■ **Page text**
--
The standout result from hole WQDD052 returned 5.8m @ 30.72g/t Au from 314.6m, one of the highest-grade intercepts reported at the project.
Managing Director Peter Harold told the market the exceptional result from the Rumble Resources gold drilling programme demonstrated the continued success of the company's exploration strategy.
"The +30g/t hit at Western Queen Central is spectacular and indicates that there could be more higher-grade mineralisation at Western Queen,” he said.
The drilling program also intersected tungsten mineralisation, flagging the possible upside in the project’s tungsten resource, with further assay results due later in January.
Tungsten is classified as a critical mineral due to its essential applications in high-strength steel alloys, electronics and semiconductors, defence applications, and renewable energy infrastructure.
Recent ASX drilling updates have shown tungsten values including:
• 5.9m @ 0.30% WO3 from 201m (WQDD033)
• 1.24% WO3 over 1m from 215m (WQDD038)
• 6.24m @ 0.30% WO3 from 223.76m (WQDD040)
Meanwhile, the tungsten resource stands at 4.31Mt @ 0.31% WO3 for 13,200 tonnes WO3 while geological studies confirm tungsten mineralisation predates gold formation, creating two distinct revenue streams from the same mining operation.
The company recently raised around $9 million and as at 30 September held about $5 million in cash.
Rumble Resources has a market cap. of $75 million; the share price is up 45% over one year and 46% in the last month.
--
■ **Data**

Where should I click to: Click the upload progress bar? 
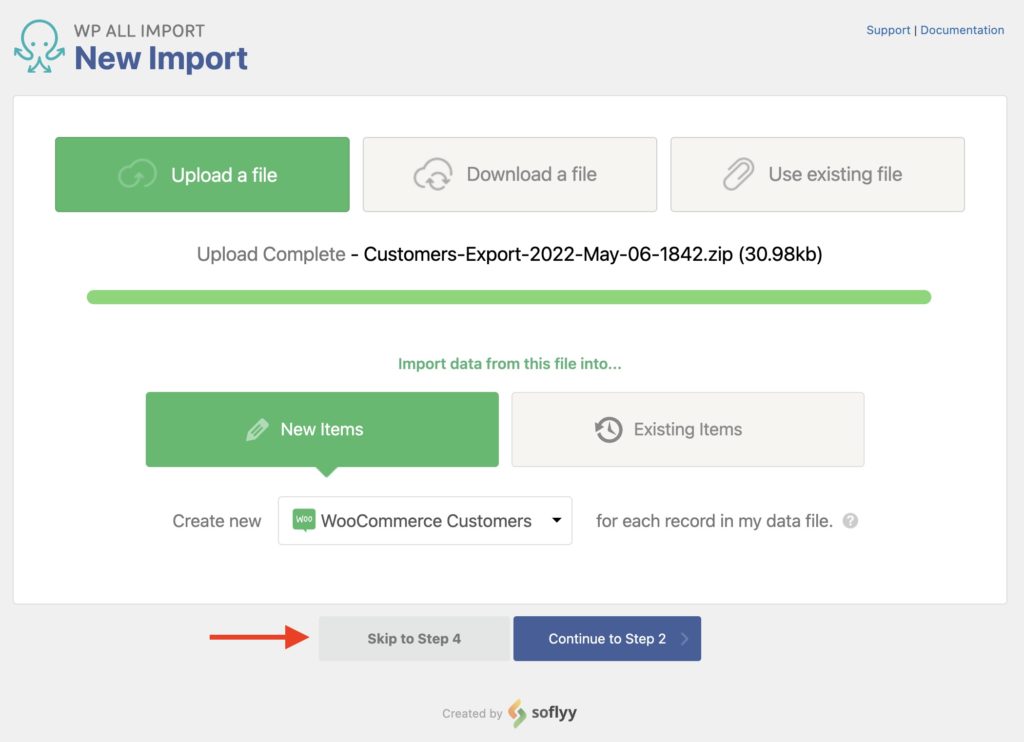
--
■ **Set of tasks**
1. In the Rumble Resources article, how much cash did the company hold as at 30 September?
2. From the Rumble Resources article, return the passage beginning at the words "The drilling program" and ending after the words "from 215m (WQDD038)".
The listing is separate material with no connection to the Rumble Resources article.

■ **Results of the tasks**
1. About $5 million.

2.
The drilling program also intersected tungsten mineralisation, flagging the possible upside in the project’s tungsten resource, with further assay results due later in January.
Tungsten is classified as a critical mineral due to its essential applications in high-strength steel alloys, electronics and semiconductors, defence applications, and renewable energy infrastructure.
Recent ASX drilling updates have shown tungsten values including:
• 5.9m @ 0.30% WO3 from 201m (WQDD033)
• 1.24% WO3 over 1m from 215m (WQDD038)